Set exercise A: In the commentary on Hämäläinen v. Finland, reproduce the passage starting at "I am delighted" and ending at "and insightful piece.".
Set exercise B: According to the commentary on Hämäläinen v. Finland, by what majority did the Grand Chamber reject the complaint?

Source:
[START]
Hämäläinen v Finland - Guest Post by Silvia Falcetta

I am delighted to post a critical commentary by Silvia Falcetta on the Grand Chamber judgment in Hämäläinen v Finland

Silvia is undertaking doctoral work at the State University of Milan. Her PhD research is a sociological study of ECHR jurisprudence in respect of LGBT rights, which incorporates analysis of the decisions and judgments of the Court and the former Commission, as well as the role of NGOs and third party interventions in the litigation process. 

Many thanks to Silvia for this interesting and insightful piece. 


Hämäläinen v. Finland
By Silvia Falcetta

The Grand Chamber of the European Court of Human Rights has last week issued an important judgment on gender identity in the area of family life, addressing the question of the conversion of a marriage into a civil partnership due to the identity change of one of the spouses. The applicant is a transgender woman who wishes to obtain the full recognition of her new gender identity without severing the wedlock with her wife.

Ms. Hämäläinen at birth was assigned the male sex, she always felt a female but decided to cope with the situation (§10). In 1996 she married a woman and in 2002 they had a daughter. According to the Finnish Act on Confirmation of the Gender of a Transsexual, Act, the confirmation of such status required that the person was not married or that the spouse gave his/her consent to the transformation of the marriage in a civil partnership, the only legal recognition granted to same-sex couples by Finnish law. The applicant could, however, overcome the refusal of the spouse by divorcing and, thus, obtaining the fully recognition of new gender identity. Both the applicant and her wife refused this option, stating that a divorce would contrast with their personal and religious beliefs, and appealed for a repeal of this requirement. Having exhausted national remedies without success, the applicant complained to the European Court of Human Rights that the dispositions of the Act constituted a violation of article 8, 12 and 14 of the Convention. On 13 November 2012 the Fourth Section of the Court rejected unanimously the complaint on all counts, adopting a reasoning further subjected to academic critical analysis. Consequently, the applicant requested that the case be transferred to the Grand Chamber, hoping for a quash of the original judgment.

The Grand Chamber rejected with a significant majority, 14 to 3, the complaint, confirmed the previous Chamber judgment and it held that there had been no violation of article 8 and article 14 taken in conjunction with article 8 and 12. Furthermore, the Court found no need to examine the case under article 12 of the Convention. The Grand Chamber, thus, endorsed a doctrine of self-restraint in transgender and same-sex marriage and confirmed the legal relevance of the “State interest in maintaining the traditional institution of marriage intact”.

Two forms of reasoning arise in the judgment: the Court, on one side, allowed a wide national margin of appreciation on moral and sensitive issues, reaffirming a standpoint sympathetic to an heteronormative conception of law. Dissenting judges, on the other, challenged the Court's jurisprudence with regard to transgender and same sex marriage and strongly argued in favor of a more dynamic approach to the Convention.

A number of relevant facets emerge through the dialectic between the parts, I will flesh out only four issues here.

The symbolic meaning of marriage

The argument of the applicant for the recognition of her marriage heavily rests on the symbolic significance of marriage and on the alleged right not to be forced to terminate a marriage against personal religious beliefs (§44). Mr. Cojocariu, the applicant’s lawyer, recognized, on a post on this blog, that according to Finnish law registered partnership are quite identical to marriage in terms of the rights and benefits conferred on the spouses as well in relation to their children, and he added that the case for the legal recognition of a cisgender heterosexual marriage should be reconnected to the very social and religious meaning of marriage itself.
[END]
Data records:
[START]
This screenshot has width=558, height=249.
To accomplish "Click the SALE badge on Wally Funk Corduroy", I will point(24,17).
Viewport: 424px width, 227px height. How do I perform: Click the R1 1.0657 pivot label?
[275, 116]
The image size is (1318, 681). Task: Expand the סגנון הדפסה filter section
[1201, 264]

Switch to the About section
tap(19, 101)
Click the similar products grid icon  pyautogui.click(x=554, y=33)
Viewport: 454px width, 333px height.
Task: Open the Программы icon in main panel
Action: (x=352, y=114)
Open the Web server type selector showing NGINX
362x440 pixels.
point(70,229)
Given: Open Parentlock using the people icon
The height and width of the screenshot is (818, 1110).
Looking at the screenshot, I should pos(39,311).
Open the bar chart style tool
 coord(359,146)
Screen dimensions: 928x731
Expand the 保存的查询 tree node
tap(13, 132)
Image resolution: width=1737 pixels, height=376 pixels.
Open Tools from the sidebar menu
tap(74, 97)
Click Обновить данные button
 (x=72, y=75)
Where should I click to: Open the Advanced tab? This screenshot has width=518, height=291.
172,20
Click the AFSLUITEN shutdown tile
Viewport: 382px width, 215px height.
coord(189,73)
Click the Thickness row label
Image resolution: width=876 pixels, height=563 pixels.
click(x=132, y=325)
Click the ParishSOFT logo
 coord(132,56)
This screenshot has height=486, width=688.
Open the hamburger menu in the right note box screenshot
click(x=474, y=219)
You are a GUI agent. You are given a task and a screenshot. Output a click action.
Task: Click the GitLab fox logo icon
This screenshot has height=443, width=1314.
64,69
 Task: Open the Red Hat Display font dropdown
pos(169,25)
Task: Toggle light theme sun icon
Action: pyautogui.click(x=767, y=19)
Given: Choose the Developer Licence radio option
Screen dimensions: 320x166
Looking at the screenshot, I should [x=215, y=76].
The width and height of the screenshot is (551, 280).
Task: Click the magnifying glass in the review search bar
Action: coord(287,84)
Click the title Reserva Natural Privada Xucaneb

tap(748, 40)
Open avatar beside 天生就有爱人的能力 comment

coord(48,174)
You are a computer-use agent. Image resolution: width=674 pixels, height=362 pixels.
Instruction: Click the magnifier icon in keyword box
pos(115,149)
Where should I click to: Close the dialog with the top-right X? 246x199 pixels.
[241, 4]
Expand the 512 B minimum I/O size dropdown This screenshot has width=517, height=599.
[END]
Finished answer A:
I am delighted to post a critical commentary by Silvia Falcetta on the Grand Chamber judgment in Hämäläinen v Finland

Silvia is undertaking doctoral work at the State University of Milan. Her PhD research is a sociological study of ECHR jurisprudence in respect of LGBT rights, which incorporates analysis of the decisions and judgments of the Court and the former Commission, as well as the role of NGOs and third party interventions in the litigation process. 

Many thanks to Silvia for this interesting and insightful piece.

Finished answer B: 14 to 3